M. le président. La parole est à M. Robert Hue.
M. Robert Hue. Monsieur le ministre, votre réponse ne me rassure pas.
Comme vous l'avez dit d'emblée, nous sommes d'accord pour reconnaître le travail exceptionnel effectué tous les jours et sans relâche par les praticiens et les personnels hospitaliers.
Cependant, les chiffres que vous donnez ne me rassurent pas et vous ne montrez pas très concrètement à ces personnels votre attachement à ce que l'hôpital, à Argenteuil comme ailleurs, retrouve l'essor nécessaire en tant que service public. Vous évoquez un contrat de retour à l'équilibre et l'obtention d'une aide budgétaire de 10 millions d'euros, mais, je le répète, le déficit de l'hôpital porte sur 12 millions d'euros !
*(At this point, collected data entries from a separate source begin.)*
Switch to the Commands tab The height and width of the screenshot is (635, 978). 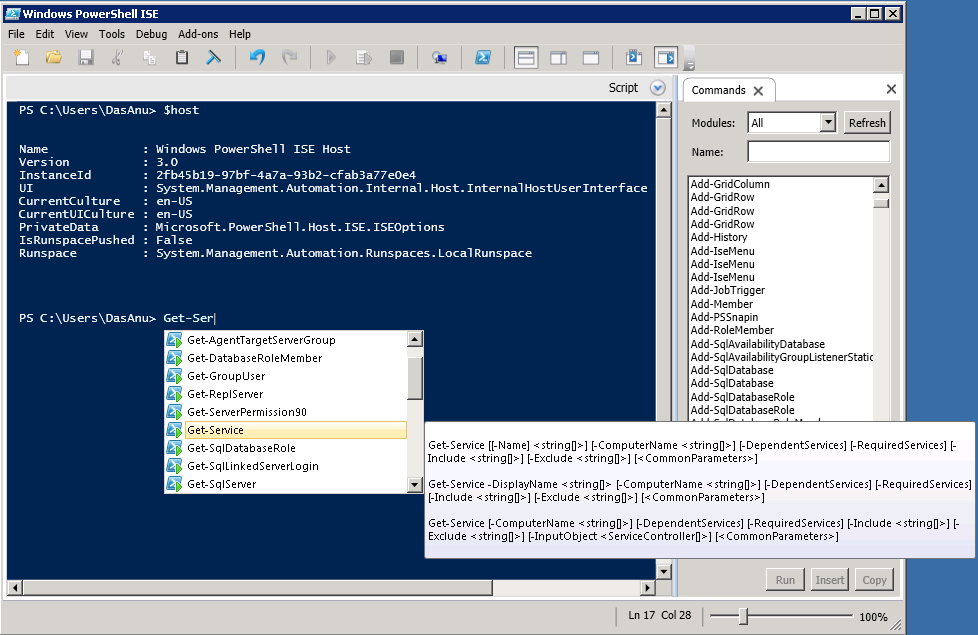click(718, 90)
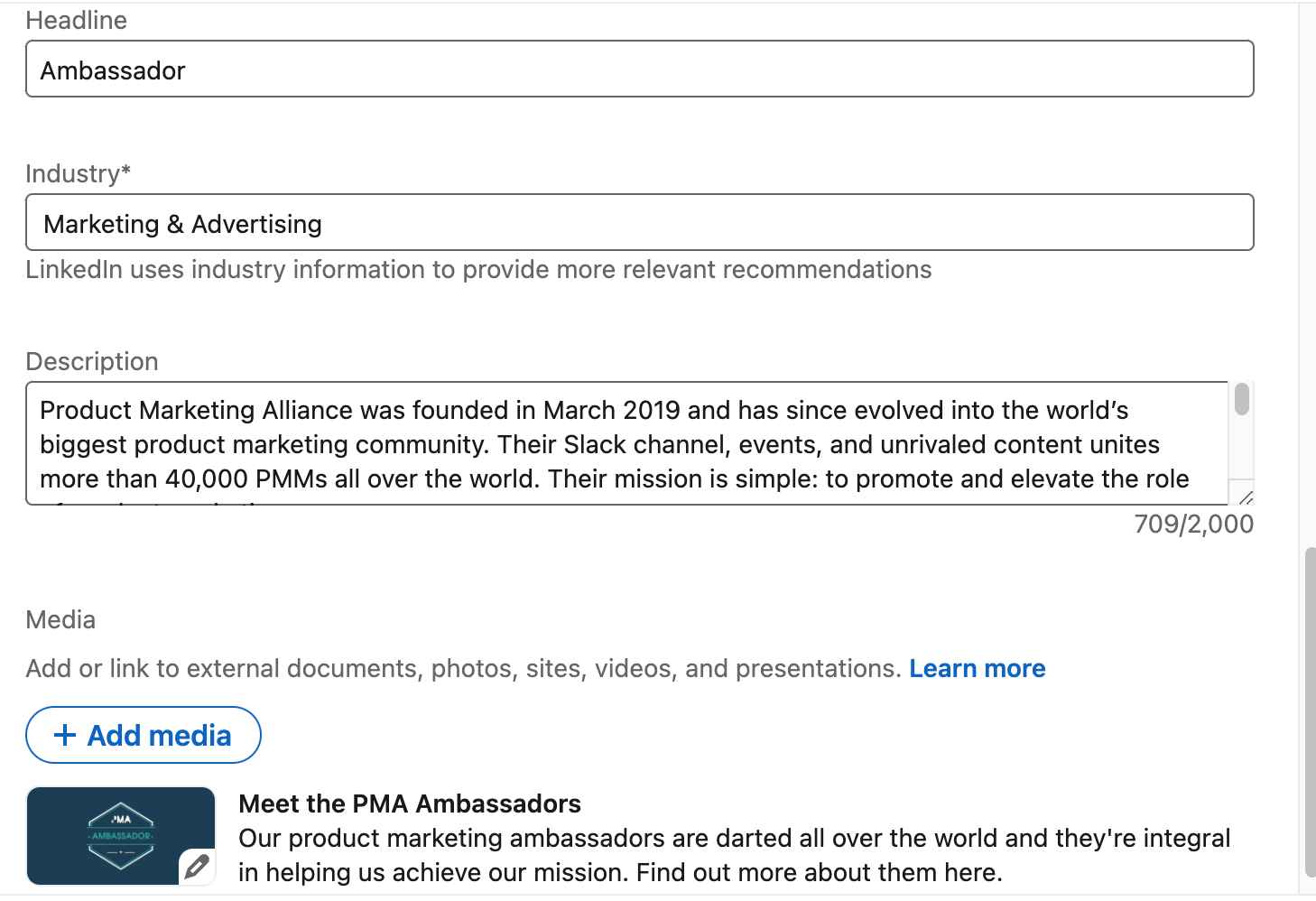Click inside the Description text area

[627, 443]
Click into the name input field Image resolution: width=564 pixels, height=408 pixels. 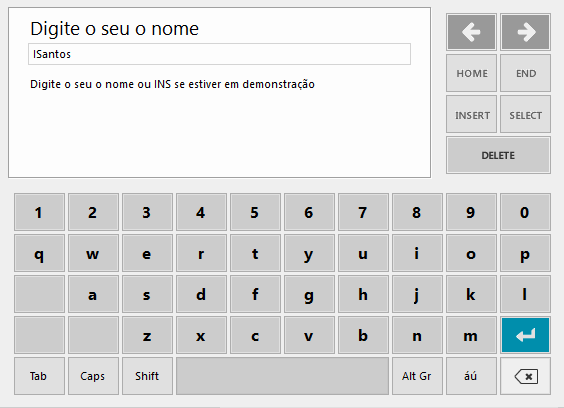pos(219,54)
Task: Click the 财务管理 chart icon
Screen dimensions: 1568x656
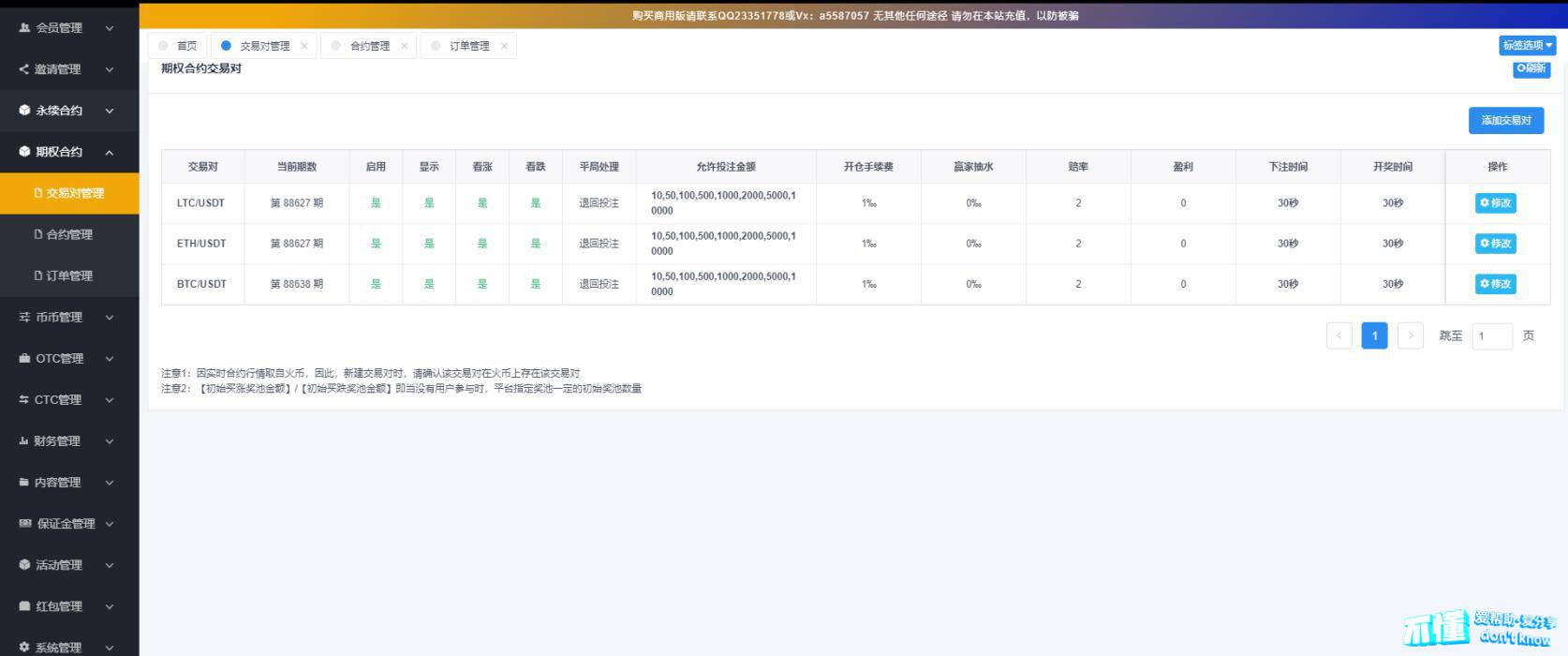Action: point(24,441)
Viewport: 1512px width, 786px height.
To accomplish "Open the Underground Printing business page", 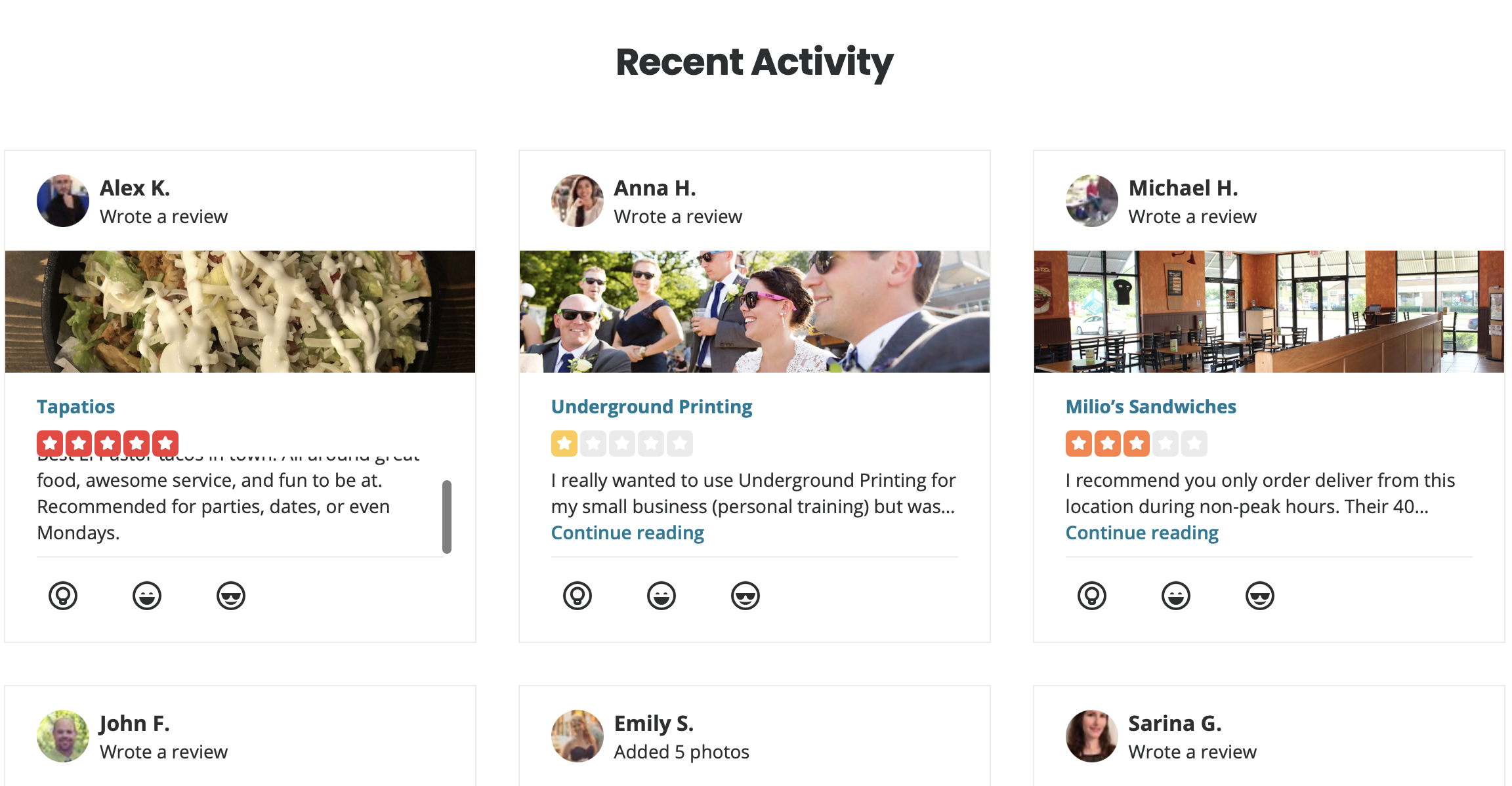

Par ailleurs, l'un de vos propos me paraît exceptionnellement grave, mais bien dans l'esprit de votre démarche : l'hôpital d'Argenteuil doit faire des efforts, avez-vous dit, notamment au niveau de la réduction du temps d'hospitalisation. Je suis issu moi-même du monde de l'hôpital et, s'il est évident que nous pouvons gagner du temps sur l'hospitalisation, il est un moment où gagner du temps revient à mettre en réel danger les patients.
Nous ne pouvons accepter que l'hôpital soit géré à coups de calculette par des technocrates qui ignorent son fonctionnement et oublient que, au bout, il y a des malades qu'il faut soigner.
Je ne suis donc pas satisfait, monsieur le ministre, et je rendrai naturellement compte de votre réponse aux personnels hospitaliers et aux élus de mon secteur.